Final Cut Pro X is priced at $299, while Motion and Compressor cost $49.99 each. 

Compositing News

The Foundry released a major version of Nuke last year with Nuke 9 in three versions: Nuke, Nuke X, and the new Nuke Studio. Nuke Studio combines timeline and compositing controls. Customers have said Nuke Studio enables them to use one program where previously they had to use five. Nuke Studio also adds color grading, effects, particles, 3D camera tracking, and all sorts of goodies. At NAB 2015, The Foundry also talked about the addition of collaborative tools, including ingest with presets. Teams can see and work with iterative versions. They can make annotations. Also, Nuke Studio supports network rendering so multiple machines can get to work under the desk and all around the office.

Nuke Studio is now available with a £5,600 (about $8,500 US) price tag. Its companions in the Nuke tool box are priced at £2,530 ($3,800) for Nuke, £4,800 ($7,300) for Nuke X, and £6,000 ($9,100) for Nuke Collective. With Autodesk’s new pricing, Smoke is a competitive $1,470 a year (or $185 a month) and Flame is still in the “if you have to ask” category. However, Autodesk has made updates to its high-end products over the last 16 months or so. Lustre is included with Flame Premium, and so are Flare and Flame Assist for Macs. 

The really big news coming out of NAB 2015 for the Foundry is the announcement of Nuke non-commercial, a free version of Nuke to let people learn the software. Almost everyone who has watched compositing demos for Nuke has probably wished they could play with software like this.
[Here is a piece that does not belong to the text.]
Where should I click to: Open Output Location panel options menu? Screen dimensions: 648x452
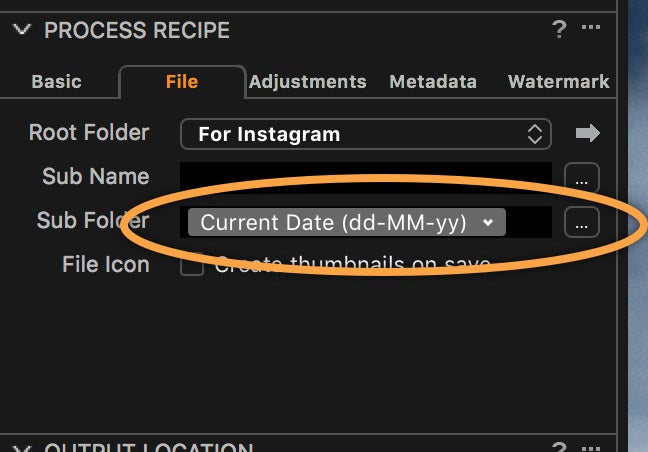coord(591,447)
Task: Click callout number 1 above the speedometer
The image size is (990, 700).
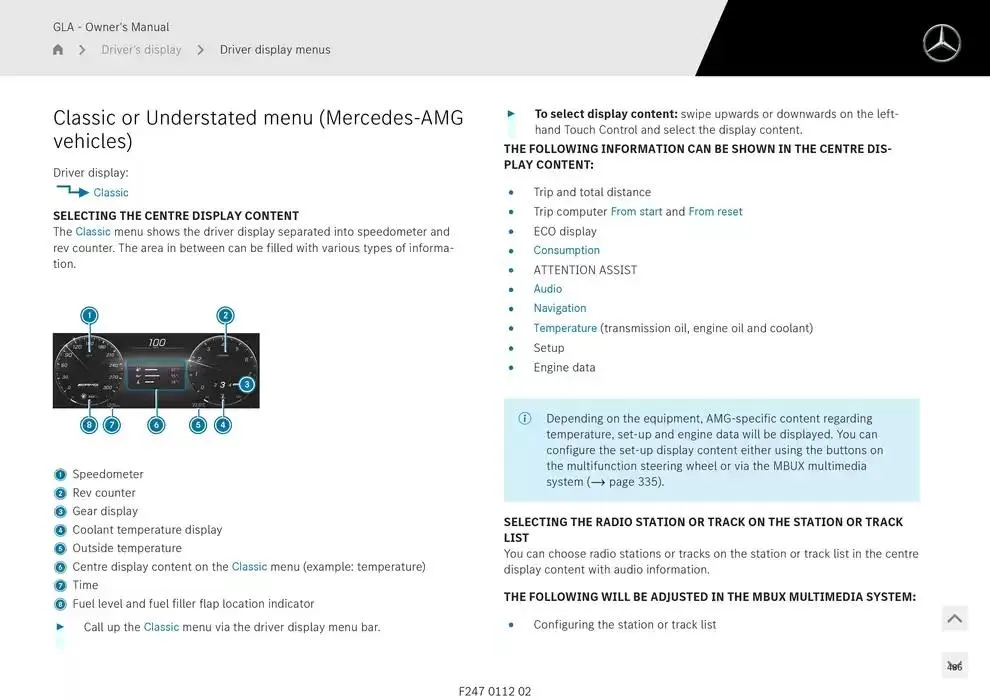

The Foundry says have at it, they’re offering free, non-watermarked versions of Nuke, NukeX, and Nuke Studio to anyone who wants to learn how to use the software.

People using Nuke non-commercial will even have access to The Foundry’s community, where they can ask questions, post work, get tips. There will be a special forum for Nuke non-commercial users. The company is also making training videos available. 

Where’s the catch? 

The non-commercial versions are limited to output resolutions of 1920x1080. Some nodes are disabled, including WriteGeo, Ultimatte, Primatte, BlinkScript, and GenerateLUT. 2D format support is disabled for mpeg4 and h.264. There is limited python scripting.
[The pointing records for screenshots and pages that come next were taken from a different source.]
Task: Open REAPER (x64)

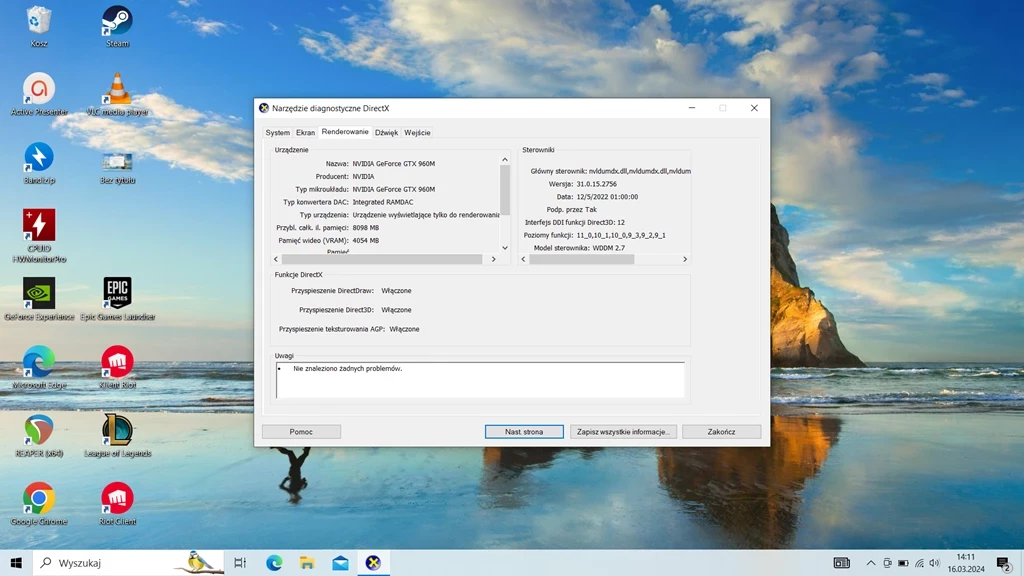Action: (40, 430)
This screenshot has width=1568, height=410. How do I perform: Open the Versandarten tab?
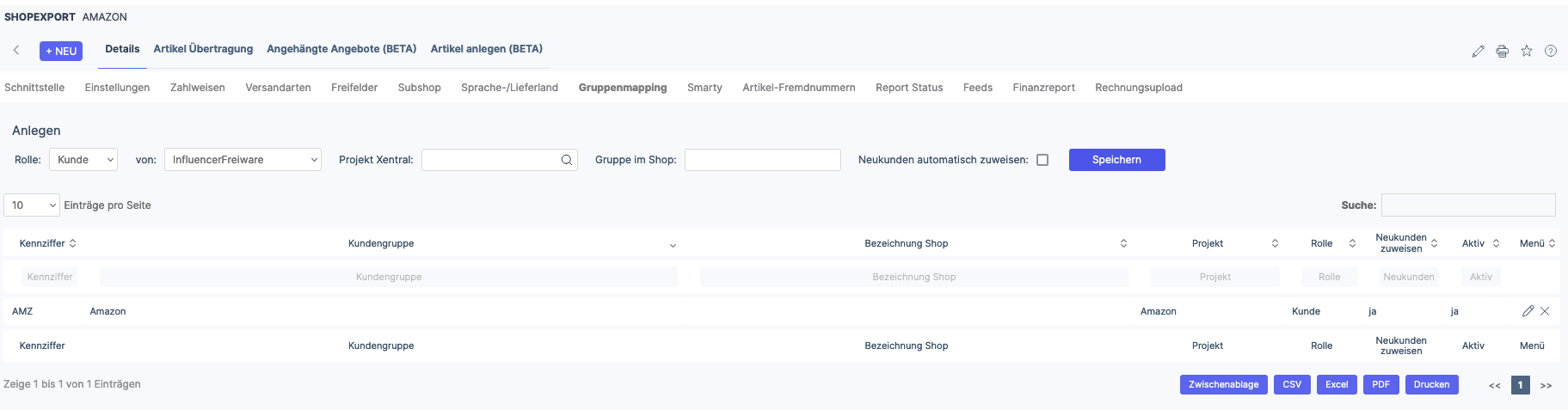[278, 88]
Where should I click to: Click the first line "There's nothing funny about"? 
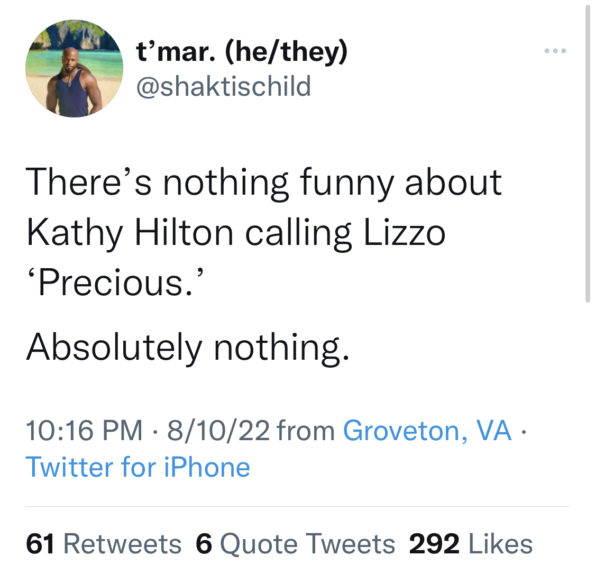(264, 183)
Users are not allowed to make money using a version of Nuke non-commercial. It cannot be used in an institutional environment or a commercial environment. The free versions can’t be used in a pipeline with paid versions. 
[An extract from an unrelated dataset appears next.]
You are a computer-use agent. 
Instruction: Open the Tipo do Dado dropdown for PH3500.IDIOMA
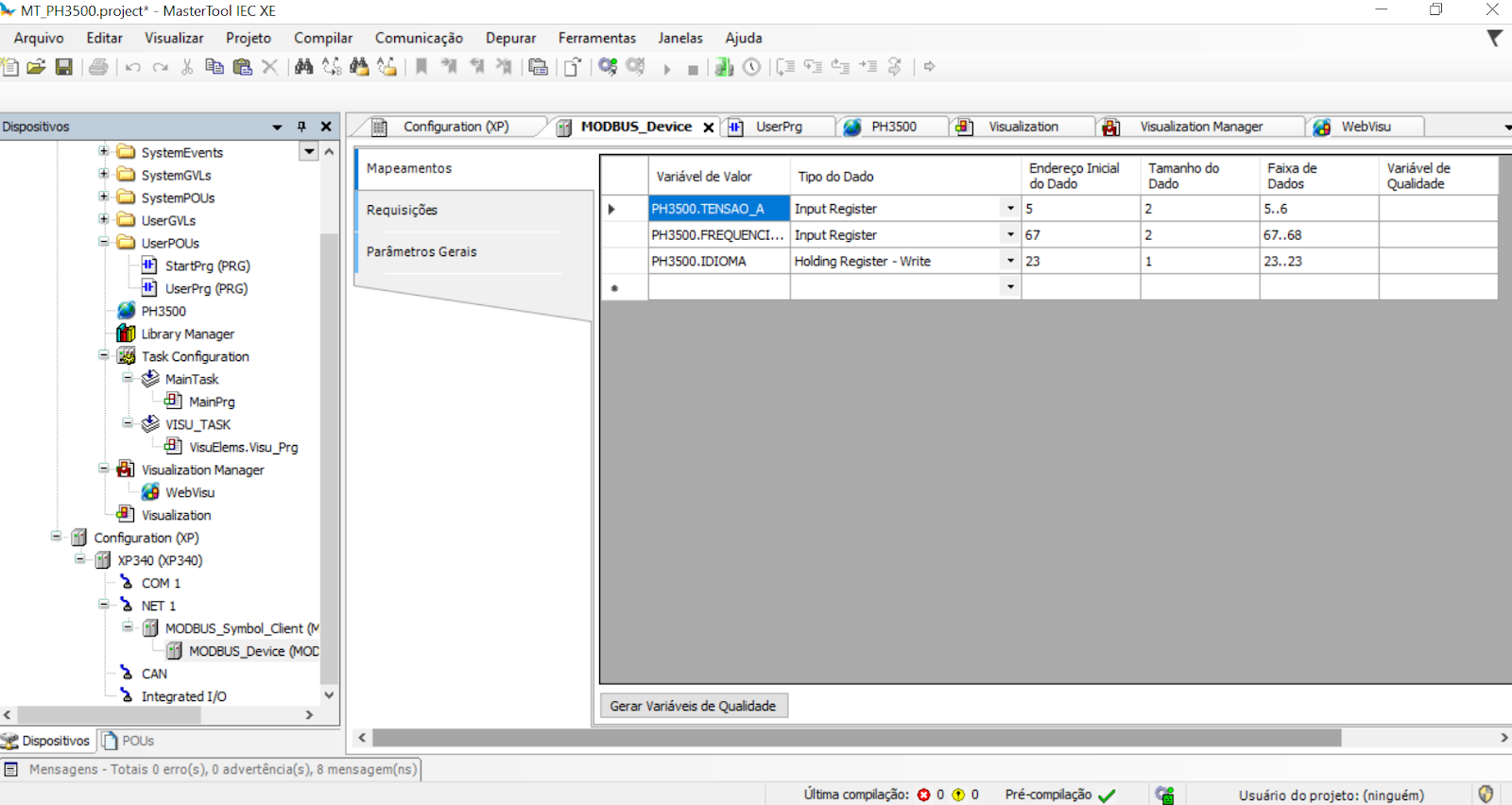point(1010,261)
The Foundry has educational pricing, as well. 

The Future of the Foundry

Last year the Foundry owners, the Carlyle Group, put the Foundry up for sale. There hasn’t been much on the news front, though the assumption is that Adobe and Autodesk would be among the bidders. The Telegraph has published a completely sourceless story that says Adobe is thinking over an asking price of £150 million to £200 million ($229 million to $305 million US). 

The Foundry was valued at £75 million in 2011, when the Carlyle Group acquired the Foundry from Advent Venture Partners. Since then, the company has expanded its product line and has acquired the Luxology team and its 3D modeling and animation technology, Modo. That’s a lot of money for a company in the entertainment content creation game, but we’re all pretty sure Adobe would like more 3D technology, and Nuke is an industry standard for compositing. Taken all together, Adobe would significantly enhance its position in the movie industry and for commercials and so forth. We can also be pretty sure Autodesk is at least thinking about it, and tit could do with the leadership of the Foundry’s executive team, assuming those people would be willing to stay at Autodesk after years of fierce competition. 

But, the story is completely unattributed, and anyone who knows the company could manage to come up with the idea that Adobe is mulling over Carlyle’s asking price. The thing is, someone is going to buy the Foundry and someone is going to get a lot of valuable IP and talent. If The Foundry has enough time to build out its base as it is trying to do with Nuke non-commercial, it’s going to be even more valuable.